***** Texto apresentado

Resultado da fusão das secretarias de Turismo e da Indústria, Comércio e Serviços com outros órgãos municipais, a nova Secretaria de Desenvolvimento Econômico, que passou a existir com a posse de Nelson Marchezan como prefeito, herdou do governo anterior um nem tão metafórico abacaxi para descascar.
Em calçadas do centro de Porto Alegre, a fruta pode ser adquirida a menos de R$ 4 em uma das diversas fruteiras a céu aberto que se multiplicaram no eixo das avenidas Borges de Medeiros e Salgado Filho no último ano. O preço, nesse caso, é semelhante ao praticado em supermercados da Capital. Já a economia em outros itens, que pode ser expressiva, é um dos principais atrativos para quem transita pela rua adquirir abacaxis, pimentões, ameixas, melões, cebolas e uma vasta gama de hortaliças. Mas a atuação irregular dos trabalhadores, que não têm licença para comercializar seus produtos, cria um impasse junto à prefeitura.

**********

Exercício escrito A>
No texto sobre as fruteiras do centro de Porto Alegre, em que eixo de avenidas essas bancas se multiplicaram no último ano?

***** Dados do exercício

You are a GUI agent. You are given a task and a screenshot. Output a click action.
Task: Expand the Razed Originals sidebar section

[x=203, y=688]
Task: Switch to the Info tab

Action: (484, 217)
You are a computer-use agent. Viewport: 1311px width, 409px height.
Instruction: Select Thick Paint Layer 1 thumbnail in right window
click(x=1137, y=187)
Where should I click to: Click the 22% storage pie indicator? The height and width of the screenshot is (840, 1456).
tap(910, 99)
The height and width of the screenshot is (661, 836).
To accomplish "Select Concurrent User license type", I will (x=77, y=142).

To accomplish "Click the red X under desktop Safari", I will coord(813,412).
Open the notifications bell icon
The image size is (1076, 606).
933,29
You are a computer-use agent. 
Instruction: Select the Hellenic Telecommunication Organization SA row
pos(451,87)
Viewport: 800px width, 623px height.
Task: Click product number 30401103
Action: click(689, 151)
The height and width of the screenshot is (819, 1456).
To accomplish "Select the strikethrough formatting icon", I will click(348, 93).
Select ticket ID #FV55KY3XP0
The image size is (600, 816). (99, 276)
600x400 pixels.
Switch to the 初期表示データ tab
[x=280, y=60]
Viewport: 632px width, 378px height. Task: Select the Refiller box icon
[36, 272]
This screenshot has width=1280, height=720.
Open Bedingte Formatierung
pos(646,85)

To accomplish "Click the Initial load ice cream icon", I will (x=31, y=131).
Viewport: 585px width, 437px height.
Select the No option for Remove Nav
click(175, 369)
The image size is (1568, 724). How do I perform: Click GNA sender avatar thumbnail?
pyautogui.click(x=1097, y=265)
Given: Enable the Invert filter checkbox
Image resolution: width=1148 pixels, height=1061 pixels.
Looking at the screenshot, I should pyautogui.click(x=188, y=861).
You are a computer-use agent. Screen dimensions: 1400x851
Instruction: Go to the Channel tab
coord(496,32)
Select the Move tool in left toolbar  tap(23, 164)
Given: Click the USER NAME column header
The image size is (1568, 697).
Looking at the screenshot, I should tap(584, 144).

**********

Exercício escrito B>
Substitua "Instruction" por "Goal" em todas as linhas de dados acima e reproduza-as com todo o restante inalterado.

Resposta final A>
No eixo das avenidas Borges de Medeiros e Salgado Filho.

Resposta final B>
You are a GUI agent. You are given a task and a screenshot. Output a click action.
Task: Expand the Razed Originals sidebar section

[x=203, y=688]
Task: Switch to the Info tab

Action: (484, 217)
You are a computer-use agent. Viewport: 1311px width, 409px height.
Goal: Select Thick Paint Layer 1 thumbnail in right window
click(x=1137, y=187)
Where should I click to: Click the 22% storage pie indicator? The height and width of the screenshot is (840, 1456).
tap(910, 99)
The height and width of the screenshot is (661, 836).
To accomplish "Select Concurrent User license type", I will (x=77, y=142).

To accomplish "Click the red X under desktop Safari", I will coord(813,412).
Open the notifications bell icon
The image size is (1076, 606).
933,29
You are a computer-use agent. 
Goal: Select the Hellenic Telecommunication Organization SA row
pos(451,87)
Viewport: 800px width, 623px height.
Task: Click product number 30401103
Action: click(689, 151)
The height and width of the screenshot is (819, 1456).
To accomplish "Select the strikethrough formatting icon", I will click(348, 93).
Select ticket ID #FV55KY3XP0
The image size is (600, 816). (99, 276)
600x400 pixels.
Switch to the 初期表示データ tab
[x=280, y=60]
Viewport: 632px width, 378px height. Task: Select the Refiller box icon
[36, 272]
This screenshot has width=1280, height=720.
Open Bedingte Formatierung
pos(646,85)

To accomplish "Click the Initial load ice cream icon", I will (x=31, y=131).
Viewport: 585px width, 437px height.
Select the No option for Remove Nav
click(175, 369)
The image size is (1568, 724). How do I perform: Click GNA sender avatar thumbnail?
pyautogui.click(x=1097, y=265)
Given: Enable the Invert filter checkbox
Image resolution: width=1148 pixels, height=1061 pixels.
Looking at the screenshot, I should pyautogui.click(x=188, y=861).
You are a computer-use agent. Screen dimensions: 1400x851
Goal: Go to the Channel tab
coord(496,32)
Select the Move tool in left toolbar  tap(23, 164)
Given: Click the USER NAME column header
The image size is (1568, 697).
Looking at the screenshot, I should tap(584, 144).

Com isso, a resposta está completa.